This is evident from the fact that the stock is down 5% since releasing its fiscal 2025 second-quarter results on Aug. 28. The chipmaker’s quarterly revenue jumped an impressive 122% year over year to $30 billion last quarter as it continued to dominate the market for AI chips, while its terrific pricing power resulted in a 152% year-over-year increase in adjusted earnings to $0.68 per share.

However, management’s forecast that its revenue would increase at a relatively slower pace of 80% year over year in the current quarter seems to have made investors jittery. There is no doubt that Nvidia is still on track to grow at a very healthy pace and continues as the undisputed leader in the AI chip market, but it seems that the company’s expensive valuation is counting against it.

Meanwhile, another AI company that recently released its results has seen its stock price zoom higher despite growing much slower than Nvidia. Here’s a closer look at this name and why it seems like a solid AI stock right now.

AI is helping Oracle build a terrific revenue pipeline

Oracle (NYSE: ORCL) has jumped into the limelight this year as AI is driving a marked acceleration in the company’s cloud business. This is why shares of the company, which was traditionally known for its database software, shot up more than 11% following the release of its fiscal 2025 first-quarter results (for the period ended Aug. 31) on Sept. 9.

Total revenue increased 8% year over year to $13.3 billion in constant currency terms, clearing the $13.2 billion consensus estimate. Adjusted earnings increased at a faster pace of 17% from the same period last year to $1.39 per share, which was again higher than the $1.33 Wall Street estimate.

However, all eyes were on Oracle’s remaining performance obligations (RPO), a measure of the total value of a company’s contracts that will be fulfilled at a future date. The company’s RPO jumped 53% from the same quarter last year to a record $99 billion, suggesting that it is building an impressive revenue pipeline that should supercharge its growth in the long run.

More specifically, Oracle’s overall cloud revenue jumped 22% year over year during the quarter to $5.6 billion, while there was a 46% spike in cloud infrastructure revenue to $2.2 billion. Management said that 42 additional cloud GPU contracts were signed for a total of $3 billion in the previous quarter.

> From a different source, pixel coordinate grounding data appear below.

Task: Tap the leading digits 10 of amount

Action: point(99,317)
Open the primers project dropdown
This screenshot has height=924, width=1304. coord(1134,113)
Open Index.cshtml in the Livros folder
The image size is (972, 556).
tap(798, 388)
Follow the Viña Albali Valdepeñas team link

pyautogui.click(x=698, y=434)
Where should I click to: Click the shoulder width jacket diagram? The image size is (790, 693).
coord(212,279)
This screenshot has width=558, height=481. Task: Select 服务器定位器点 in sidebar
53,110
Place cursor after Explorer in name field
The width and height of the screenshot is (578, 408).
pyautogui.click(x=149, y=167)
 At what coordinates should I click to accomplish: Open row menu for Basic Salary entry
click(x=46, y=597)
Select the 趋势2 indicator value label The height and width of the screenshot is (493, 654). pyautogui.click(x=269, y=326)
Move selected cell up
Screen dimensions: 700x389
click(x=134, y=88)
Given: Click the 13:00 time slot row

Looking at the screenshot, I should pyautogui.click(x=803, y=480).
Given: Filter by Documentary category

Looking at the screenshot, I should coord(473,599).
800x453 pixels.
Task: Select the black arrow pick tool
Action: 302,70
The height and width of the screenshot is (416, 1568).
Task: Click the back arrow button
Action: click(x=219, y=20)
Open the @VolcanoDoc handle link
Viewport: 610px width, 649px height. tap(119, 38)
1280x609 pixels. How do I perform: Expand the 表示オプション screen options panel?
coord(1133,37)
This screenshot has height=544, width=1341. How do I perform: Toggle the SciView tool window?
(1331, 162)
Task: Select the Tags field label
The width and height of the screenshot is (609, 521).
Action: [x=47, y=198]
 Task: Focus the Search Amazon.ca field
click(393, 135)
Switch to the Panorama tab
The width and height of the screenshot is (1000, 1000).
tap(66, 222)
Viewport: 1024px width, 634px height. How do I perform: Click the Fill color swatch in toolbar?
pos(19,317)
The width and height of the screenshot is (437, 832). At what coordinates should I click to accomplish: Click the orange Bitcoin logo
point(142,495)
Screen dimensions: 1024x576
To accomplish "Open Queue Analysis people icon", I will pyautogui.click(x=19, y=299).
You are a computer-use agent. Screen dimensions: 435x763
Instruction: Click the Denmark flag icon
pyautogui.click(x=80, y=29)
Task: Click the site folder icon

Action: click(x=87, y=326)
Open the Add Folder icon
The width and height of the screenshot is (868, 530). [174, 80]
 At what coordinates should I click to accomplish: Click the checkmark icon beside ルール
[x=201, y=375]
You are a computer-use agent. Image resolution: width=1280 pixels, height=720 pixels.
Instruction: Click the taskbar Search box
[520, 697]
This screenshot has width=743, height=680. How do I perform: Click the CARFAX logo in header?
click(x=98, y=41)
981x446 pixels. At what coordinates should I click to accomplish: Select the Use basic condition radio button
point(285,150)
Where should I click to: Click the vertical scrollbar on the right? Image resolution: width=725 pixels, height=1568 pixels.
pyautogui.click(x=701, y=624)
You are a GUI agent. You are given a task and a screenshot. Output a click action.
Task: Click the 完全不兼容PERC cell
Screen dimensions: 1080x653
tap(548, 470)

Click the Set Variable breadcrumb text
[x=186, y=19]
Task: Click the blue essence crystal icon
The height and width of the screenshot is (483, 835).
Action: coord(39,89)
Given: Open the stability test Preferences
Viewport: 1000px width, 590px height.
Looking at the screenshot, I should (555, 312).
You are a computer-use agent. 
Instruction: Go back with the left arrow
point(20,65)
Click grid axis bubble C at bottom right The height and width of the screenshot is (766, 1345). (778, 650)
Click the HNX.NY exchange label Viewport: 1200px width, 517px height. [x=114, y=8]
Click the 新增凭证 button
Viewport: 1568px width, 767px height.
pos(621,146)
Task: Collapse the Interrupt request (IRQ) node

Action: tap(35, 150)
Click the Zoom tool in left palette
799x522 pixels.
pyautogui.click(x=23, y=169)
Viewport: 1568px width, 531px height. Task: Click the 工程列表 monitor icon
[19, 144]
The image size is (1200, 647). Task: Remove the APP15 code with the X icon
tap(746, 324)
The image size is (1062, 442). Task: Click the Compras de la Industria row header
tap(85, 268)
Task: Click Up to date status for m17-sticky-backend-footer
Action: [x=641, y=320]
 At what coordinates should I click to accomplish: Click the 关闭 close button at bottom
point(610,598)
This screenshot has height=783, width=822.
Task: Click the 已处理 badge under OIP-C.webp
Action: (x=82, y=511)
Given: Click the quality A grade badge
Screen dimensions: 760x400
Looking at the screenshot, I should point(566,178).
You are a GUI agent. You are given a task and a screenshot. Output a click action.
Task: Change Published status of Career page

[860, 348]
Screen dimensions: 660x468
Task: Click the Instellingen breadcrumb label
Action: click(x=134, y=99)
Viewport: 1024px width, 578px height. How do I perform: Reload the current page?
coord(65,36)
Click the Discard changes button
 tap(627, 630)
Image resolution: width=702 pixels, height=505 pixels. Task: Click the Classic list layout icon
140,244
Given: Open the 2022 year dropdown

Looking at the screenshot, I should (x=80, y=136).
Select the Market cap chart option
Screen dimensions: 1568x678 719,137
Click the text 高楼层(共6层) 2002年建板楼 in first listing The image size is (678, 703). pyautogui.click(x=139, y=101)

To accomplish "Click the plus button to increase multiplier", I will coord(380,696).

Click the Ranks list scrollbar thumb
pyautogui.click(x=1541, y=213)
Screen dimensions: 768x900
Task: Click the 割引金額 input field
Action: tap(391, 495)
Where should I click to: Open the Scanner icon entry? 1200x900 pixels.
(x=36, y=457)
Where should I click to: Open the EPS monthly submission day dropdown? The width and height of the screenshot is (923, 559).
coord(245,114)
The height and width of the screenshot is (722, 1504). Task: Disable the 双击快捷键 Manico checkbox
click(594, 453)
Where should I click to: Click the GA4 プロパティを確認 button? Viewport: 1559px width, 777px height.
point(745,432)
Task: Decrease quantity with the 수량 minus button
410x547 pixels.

Moreover, the demand for Oracle’s cloud infrastructure is outpacing supply, which is why the company intends to continue investing in capacity to satisfy the burgeoning end-market. As a result, it said its capital expenditure in fiscal 2025 would be double last year’s levels. That might seem like an ambitious move, but the demand for cloud infrastructure for training and deploying AI models is increasing rapidly.

Customers are renting Oracle’s infrastructure to scale up AI development, and this trend is likely for a long time to come as Goldman Sachs estimates that the demand for cloud services could increase at an annual rate of 22% through 2030, generating $1 trillion in annual revenue. The investment bank points out that generative AI could account for $200 billion to $300 billion of this spending on the back of investments by companies looking to create AI applications.

Specifically, the infrastructure-as-a-service (IaaS) market — which was Oracle’s fastest-growing segment last quarter — could generate $580 billion in revenue in 2030. Therefore, the company could be at the beginning of a stupendous growth opportunity as its IaaS revenue stood at $2.2 billion in the fiscal first quarter, translating to an annual revenue run rate of $8.8 billion this fiscal year.

Stronger growth could send the stock higher

Management says that its strong contract backlog will increase revenue growth throughout fiscal 2025. So the company expects its fiscal second-quarter sales to increase between 8% and 10% in constant currency terms, which would be a slight improvement over the previous quarter.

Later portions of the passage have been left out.